Common causes of a driver's license being suspended include: driving under the influence of alcohol or drugs; driver becomes incompetent to drive because of ill health; multiple traffic offense convictions; failure to report an accident; failure to appear for a court hearing; failure to obey a court order; failure to provide proof of vehicle insurance; not paying parking tickets or toll road violations.
Driving with a suspended license is at least a Class "A" misdemeanor with possible penalties of up to 364 days in jail and fines of up to $2,500. Depending on the circumstances, drivers can even be charged with a felony. If charged as a felony, there may be up to 7 years in prison and fines of up to $25,000.

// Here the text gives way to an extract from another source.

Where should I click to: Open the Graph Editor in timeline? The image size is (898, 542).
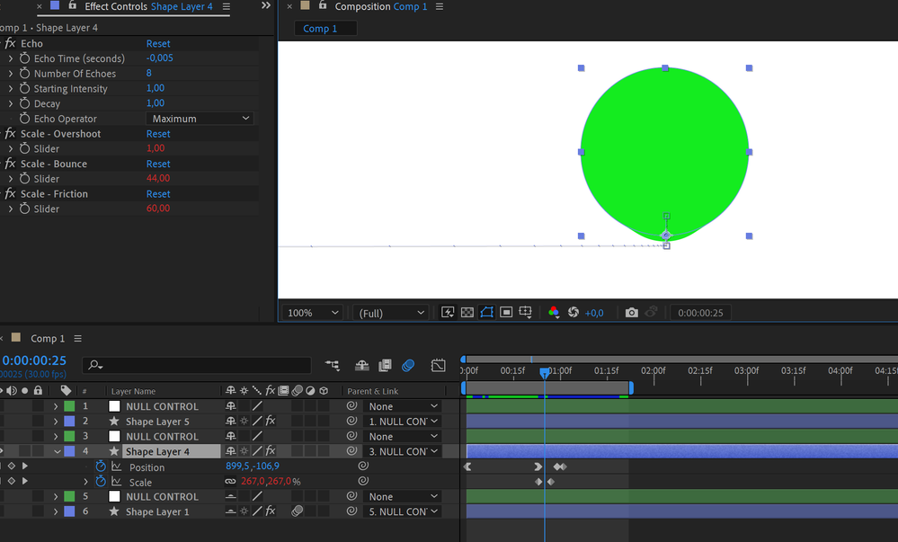(x=438, y=366)
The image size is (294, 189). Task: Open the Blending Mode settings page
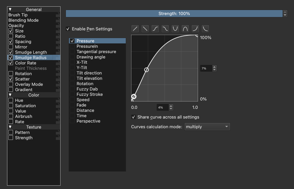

Each time you are convicted of driving with a suspended or revoked license the mandatory minimum jail term is increased. For example:
- Second conviction is a Class 4 felony with possible 1-3 years imprisonment; minimum 30 days in jail or 300 hours of community service; and fines up to $25,000
- Third conviction is a Class 4 felony with possible 1-3 years imprisonment; minimum 30 days in jail or 300 hours of community service; and fines up to $25,000
- Fourth to ninth conviction is a Class 4 felony with possible 1-3 years imprisonment; minimum 180 days in jail; and fines of up to $25,000
- 10th to 14th conviction is a Class 3 felony with possible 2-5 years imprisonment; not eligible for probation or conditional discharge; and fines of up to $25,000
- 15th or greater conviction is a Class 2 felony with a possible 3-7 years imprisonment; not eligible for probation or conditional discharge; and fines of up to $25,000
The most common way to go to jail for driving while suspended is if your suspension is from a DUI. A conviction requires mandatory sentencing. For most other charges a good lawyer can keep you out of jail, especially if you are not a repeat offender.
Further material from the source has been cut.